You know me, speak first, think later. It’s been a lifelong methodology for me. Being nimble of mind, I usually can wriggle myself into some sort of explanatory pose without looking the complete fool. (Some would say–my no-named detractors, all noted I might add for an inability to add 2 + 2 and get 4 regularly, where was I? Oh yes, my detractors might claim I’m a complete fool all the time, but of course they are wrong).


Yesterday, in view of the revelations of one Glenn Greenwald and the Guardian, I was pretty down on the President. I’m not, and never have been a Patriot Act fan, neither liking the term patriot, which seems always used by those who really aren’t,  nor liking the flag-waving exceptionalism it tends to signify. Therefore hearing that the Obama Administration has continued a policy of sorting through my telephone calls gave me reason to lament his policy, all the while suggesting that the GOP in general would have a tough time railing against something they wrote (the Patriot Act) and passed on several times already under President Bushy. I also noted that of course faux news groups like Fox would forget all that history, and condemn their favorite whipping boy with nary a dropped beat.

So, then I actually learned what this is all about.

And I’m not nearly so upset as I was, since facts have a weird ability to actually turn wild speculative gut reactions into calm reasoned understanding of truth.

Okay, so let’s review. Under Bush, the government started this data mining process of collecting phone records. It began the process in around 2002, and without authorization from the FISA court which had been started in 1978. They were proceeding without court authority. This monitoring was done to foreign persons and American citizens.

Sometime around 2006, FISA was brought into the mix and the program continued to the present albeit with FISA oversight procedures in place. Congress regularly is called upon to renew the government’s ability to proceed, and so far it has. In fact Senator Diane Feinstein indicated that the issue of data mining of phone records has been debated by her committee, the Senate Intelligence Committee, no fewer than twelve times.  Ultra conservative Senator Lindsey Graham also suggested that he was not at all troubled by the “revelations” announced and that he found there was “nothing to worry about.”  Ditto Republican Mike Rogers, chair of the House Intelligence Committee.
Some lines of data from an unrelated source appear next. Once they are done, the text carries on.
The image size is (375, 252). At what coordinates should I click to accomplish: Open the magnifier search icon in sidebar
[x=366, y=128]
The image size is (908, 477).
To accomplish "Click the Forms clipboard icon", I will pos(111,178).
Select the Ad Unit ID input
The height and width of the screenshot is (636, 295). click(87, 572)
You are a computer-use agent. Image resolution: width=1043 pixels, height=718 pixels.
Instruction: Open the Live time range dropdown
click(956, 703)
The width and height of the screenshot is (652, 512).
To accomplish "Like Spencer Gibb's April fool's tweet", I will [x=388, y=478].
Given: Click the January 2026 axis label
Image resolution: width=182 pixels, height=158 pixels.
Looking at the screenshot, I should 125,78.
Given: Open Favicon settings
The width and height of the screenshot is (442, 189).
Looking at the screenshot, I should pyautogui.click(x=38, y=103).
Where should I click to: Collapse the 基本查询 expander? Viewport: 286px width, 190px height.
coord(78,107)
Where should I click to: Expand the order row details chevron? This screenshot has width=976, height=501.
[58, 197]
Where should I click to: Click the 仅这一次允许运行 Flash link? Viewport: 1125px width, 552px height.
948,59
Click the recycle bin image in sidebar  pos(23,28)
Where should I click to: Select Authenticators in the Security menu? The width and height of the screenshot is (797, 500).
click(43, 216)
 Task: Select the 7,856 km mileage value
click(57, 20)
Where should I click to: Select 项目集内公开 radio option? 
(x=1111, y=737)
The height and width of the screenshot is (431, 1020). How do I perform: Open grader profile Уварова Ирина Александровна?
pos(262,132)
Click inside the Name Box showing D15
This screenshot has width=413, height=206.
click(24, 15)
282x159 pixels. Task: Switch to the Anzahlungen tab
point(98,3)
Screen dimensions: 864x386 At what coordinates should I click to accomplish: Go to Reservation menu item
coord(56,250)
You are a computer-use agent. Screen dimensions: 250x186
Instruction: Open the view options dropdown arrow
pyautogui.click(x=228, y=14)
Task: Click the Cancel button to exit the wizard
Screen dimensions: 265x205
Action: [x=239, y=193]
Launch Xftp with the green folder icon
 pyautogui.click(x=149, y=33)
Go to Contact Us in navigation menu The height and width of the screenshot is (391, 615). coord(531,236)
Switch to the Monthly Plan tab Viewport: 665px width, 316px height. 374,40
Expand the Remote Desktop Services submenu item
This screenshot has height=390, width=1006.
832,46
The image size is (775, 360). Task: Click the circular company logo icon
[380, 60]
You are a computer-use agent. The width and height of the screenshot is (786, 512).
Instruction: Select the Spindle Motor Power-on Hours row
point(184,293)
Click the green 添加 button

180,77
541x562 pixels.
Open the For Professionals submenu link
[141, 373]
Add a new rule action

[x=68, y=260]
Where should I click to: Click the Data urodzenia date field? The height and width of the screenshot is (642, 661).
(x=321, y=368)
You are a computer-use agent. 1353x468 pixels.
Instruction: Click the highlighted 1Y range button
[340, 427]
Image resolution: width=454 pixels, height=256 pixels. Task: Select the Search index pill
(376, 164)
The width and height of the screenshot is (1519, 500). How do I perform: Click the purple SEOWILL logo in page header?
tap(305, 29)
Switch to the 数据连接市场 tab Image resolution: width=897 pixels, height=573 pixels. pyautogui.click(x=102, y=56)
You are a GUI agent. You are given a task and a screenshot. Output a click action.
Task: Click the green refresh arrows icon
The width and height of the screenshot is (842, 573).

Of course, the fact that it started under Bush is not some imprimatur upon the practice to be sure. In fact it might be close to the opposite. But it behooves us to look at what the practice actually entails before we condemn it as government overreach, no matter how legal it may be–and no one suggests it was illegal.

What goes on here is called metadata  mining.

Metadata, essentially, is data about data. Data mining programs use computer algorithms to search large collections of data for patterns.

Still sound like gobbledygook? It works something like this. Billions of phone calls are made daily. The numbers are gathered along with length of conversation. It’s essentially dumped into a data base. In other words, one computer downloads its billions of numbers into another computer. There it sits. When a terrorist suspect comes under scrutiny, his specific number is plugged into the database and “hits” are looked for. The computer has the ability (which no human could do) to see patterns in the calls this person X makes. For instance. X is in Istanbul. He is a “known” terrorist. He places a calls Yemen, Colorado, and Miami. The numbers in Yemen make calls to New Jersey and Miami and Charleston. The number from Colorado makes calls to New Jersey and Charleston.  Charleston called Colorado. A pattern is established.

At this point, (with perhaps other surveillance information)  as I understand it, the government goes to the FISA court and requests a warrant to subpoena the actual names of those persons in the pattern. And with further investigation it may lead to actually looking at the actual conversations or lead to wiretaps.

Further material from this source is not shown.